The terra indigene in Lakeside had done as much as they could today. Just one more thing for him to do.

He opened the back door of the Liaison’s Office and looked around. How little was the little thing that was too much for Meg to absorb?

But she had learned how to do a job, and she did it so well she had changed how the Others saw the people who worked for them. She had learned how to take care of herself, was learning how to cook simple meals. She had even learned how to drive, more or less. Not that anyone in the Courtyard would let her go out on the city streets, but she chugged along just fine in her Box on Wheels as she made deliveries to the various complexes where the Others lived.

Meg, the Trailblazer. The one who could show the other girls how to live and survive and enjoy the world they’d seen only in pictures.

He walked into the sorting room. Meg stopped tidying the stacks of magazines and waited.

“They killed the babies,” he said, not knowing how else to tell her. “Humans like the ones who caged you put babies in sacks and threw them into water to drown. The girls who were left beside roads weren’t from the compounds; they came from dens where females had their pups.”

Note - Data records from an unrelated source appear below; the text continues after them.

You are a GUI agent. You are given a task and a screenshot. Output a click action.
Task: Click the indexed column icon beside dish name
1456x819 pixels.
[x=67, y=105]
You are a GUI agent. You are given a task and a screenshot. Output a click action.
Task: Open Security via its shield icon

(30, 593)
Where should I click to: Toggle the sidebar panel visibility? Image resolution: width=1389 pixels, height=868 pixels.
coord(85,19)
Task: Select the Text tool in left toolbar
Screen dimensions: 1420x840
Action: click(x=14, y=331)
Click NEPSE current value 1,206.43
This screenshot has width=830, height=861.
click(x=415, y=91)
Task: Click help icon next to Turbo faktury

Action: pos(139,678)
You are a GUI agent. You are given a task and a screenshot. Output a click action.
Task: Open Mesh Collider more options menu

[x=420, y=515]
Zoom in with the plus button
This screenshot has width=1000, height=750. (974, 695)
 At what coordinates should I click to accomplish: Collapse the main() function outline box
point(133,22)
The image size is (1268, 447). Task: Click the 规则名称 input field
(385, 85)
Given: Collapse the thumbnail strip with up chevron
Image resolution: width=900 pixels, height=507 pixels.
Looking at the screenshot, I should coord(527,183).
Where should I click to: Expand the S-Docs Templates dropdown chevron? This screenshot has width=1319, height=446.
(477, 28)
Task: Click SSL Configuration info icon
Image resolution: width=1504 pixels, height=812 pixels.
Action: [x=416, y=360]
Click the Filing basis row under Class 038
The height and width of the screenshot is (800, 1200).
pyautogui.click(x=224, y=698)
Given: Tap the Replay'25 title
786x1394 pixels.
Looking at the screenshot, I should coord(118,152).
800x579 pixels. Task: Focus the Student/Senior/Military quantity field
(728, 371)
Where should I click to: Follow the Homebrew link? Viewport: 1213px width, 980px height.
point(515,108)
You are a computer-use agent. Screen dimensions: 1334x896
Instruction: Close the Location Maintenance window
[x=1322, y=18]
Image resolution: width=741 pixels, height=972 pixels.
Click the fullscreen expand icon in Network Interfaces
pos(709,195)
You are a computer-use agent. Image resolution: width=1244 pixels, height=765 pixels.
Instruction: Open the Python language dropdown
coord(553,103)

Her hands trembled. “Is that one of the things I saw in the prophecy? Was that one of the things Merri Lee didn’t want to tell me?”

“No. You saw the girls who were in trouble, not the babies.”

She said nothing. He waited. A Wolf knew how to be patient.

“Dragging the lake,” Meg said. “Are the police going to drag the lakes?” She smiled bitterly. “I know that phrase because I read it in a couple of thrillers recently. But I don’t recall any training images that would match those words.”

“Wouldn’t that be an important image if someone wanted to find a missing human?” Simon asked. Humans did drown by accident.